The rate of increases in healthcare benefits costs slowed dramatically in 1994, a new survey shows.
But to employers who have battled rising benefits costs for several years, the slowdown could be just a temporary respite from sticker shock.
According to Towers Perrin, the New York-based benefits consulting firm, 1994 marks the most dramatic slowdown in healthcare cost increases since the firm began tracking annual cost changes five years ago.
This year's survey results, obtained in advance by MODERN HEALTHCARE, will be released this week. A total of 202 companies, mostly large Fortune 1000 companies, participated in the survey.
For active employees in traditional indemnity plans, PPOs and point-of-service plans, health benefits costs rose just 6% in 1994. The survey found a 5% increase for workers in HMOs and 6% for dental plans. Towers Perrin said the increases are about half as large as those reported last year.
And it's the first time in years that healthcare costs have remained in step with the annual increase in medical prices, the consulting firm said. From January 1993 to January 1994, the medical component of the Consumer Price Index rose 5.4%. The overall CPI rose 2.7% in 1993.
The survey also measured rates of increase in retiree benefits. For active employees and retirees 65 and older, the average increase dropped into the single digits.
For example, the survey found an average increase of 9% for retirees with family coverage through an indemnity or other non-HMO plan. That's a loss of four percentage points from last year. HMO coverage costs rose 5%.
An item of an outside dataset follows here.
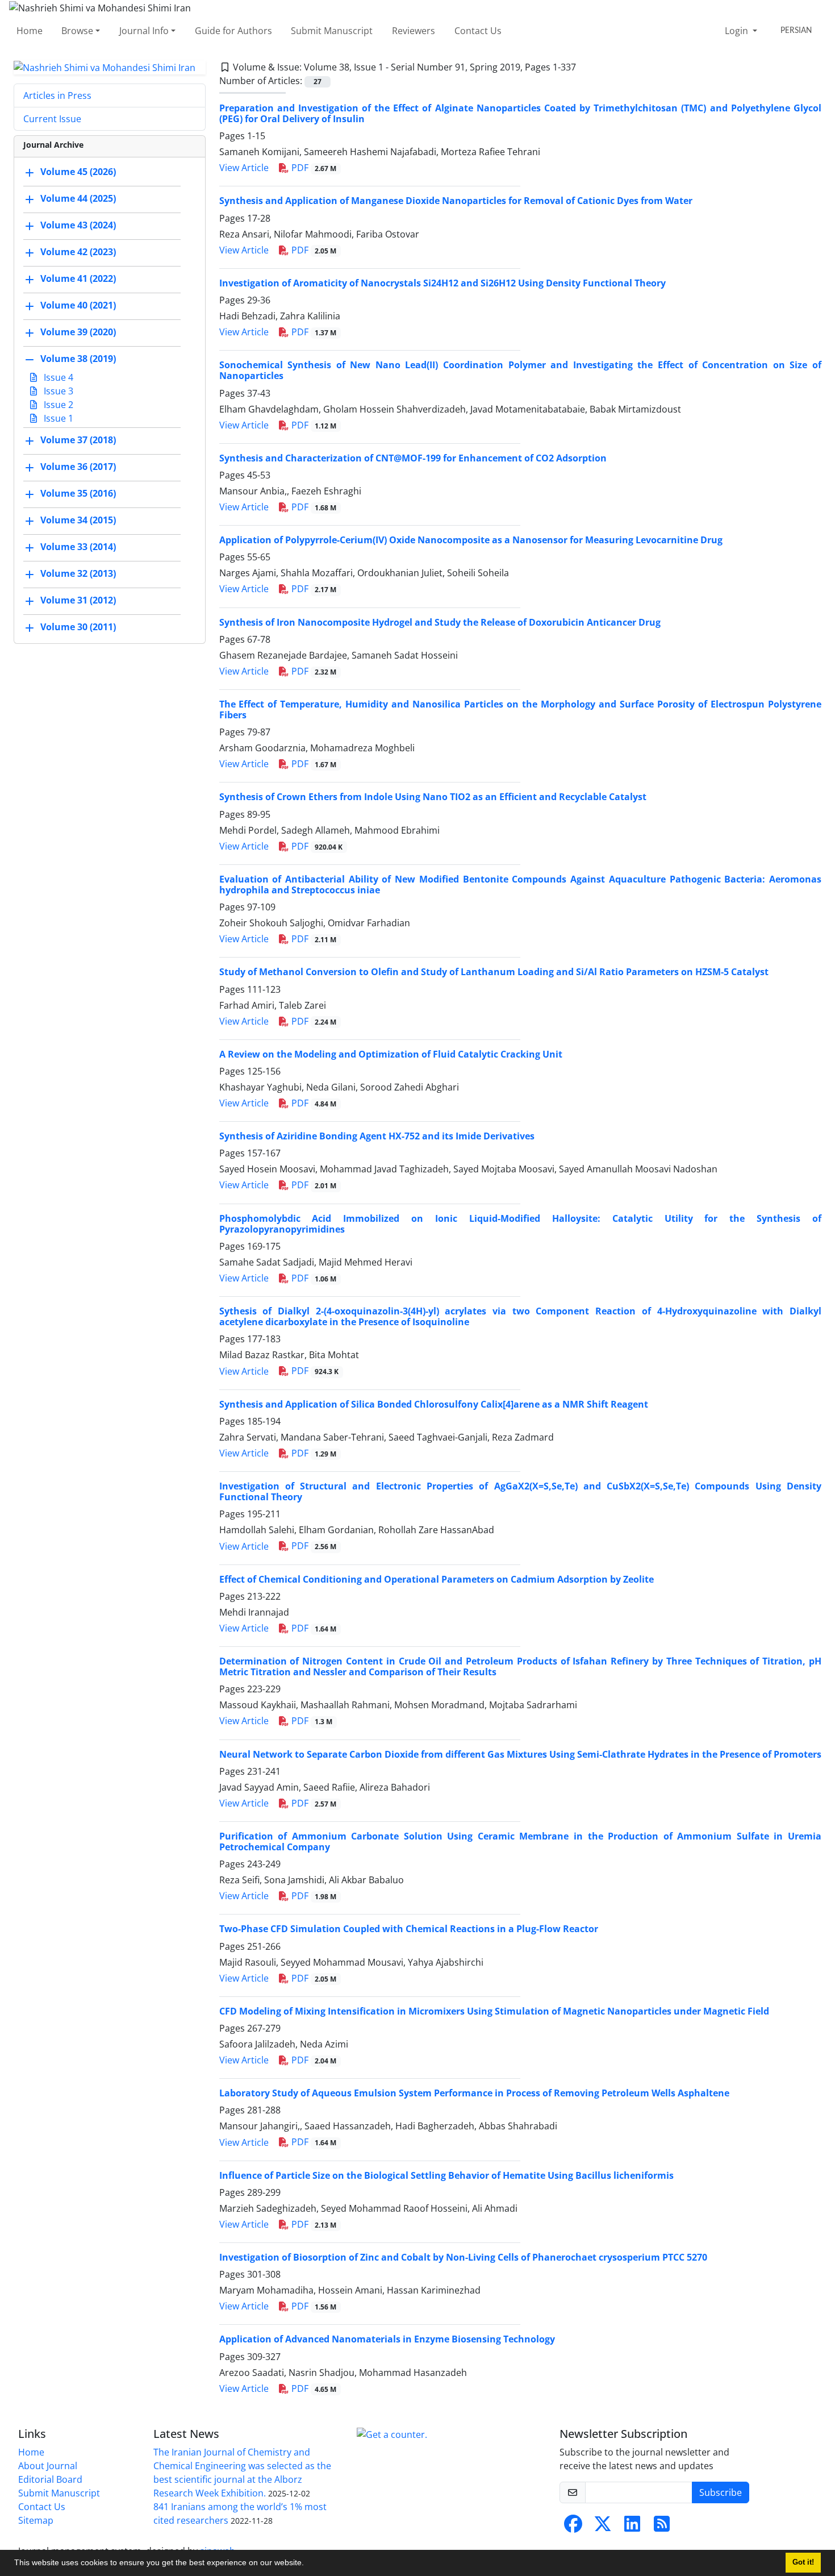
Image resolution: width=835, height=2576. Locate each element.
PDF (313, 167)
Richard Ostuw, a principal and chief actuary, said the restraint in cost growth is partly due to cyclical economic factors and intensifying competition in healthcare. But he said it remains to be seen if the trend will continue. "Today's low growth rate is somewhat below average for the past 20 years. We may be reaching a point in the cycle where the rate of increase begins to accelerate once again."
In another study, researchers concluded that the slower growth in healthcare expenditures during the early months of this year was attributable to the recession several years ago, not providers' fears of national healthcare reform.
The study was released last week by the Philadelphia office of Milliman & Robertson, the national actuarial and consulting firm. In developing a model to predict healthcare spending growth, the firm said it found a historic three- to four-year lag between declines in real income growth caused by recessions and smaller increases in healthcare spending.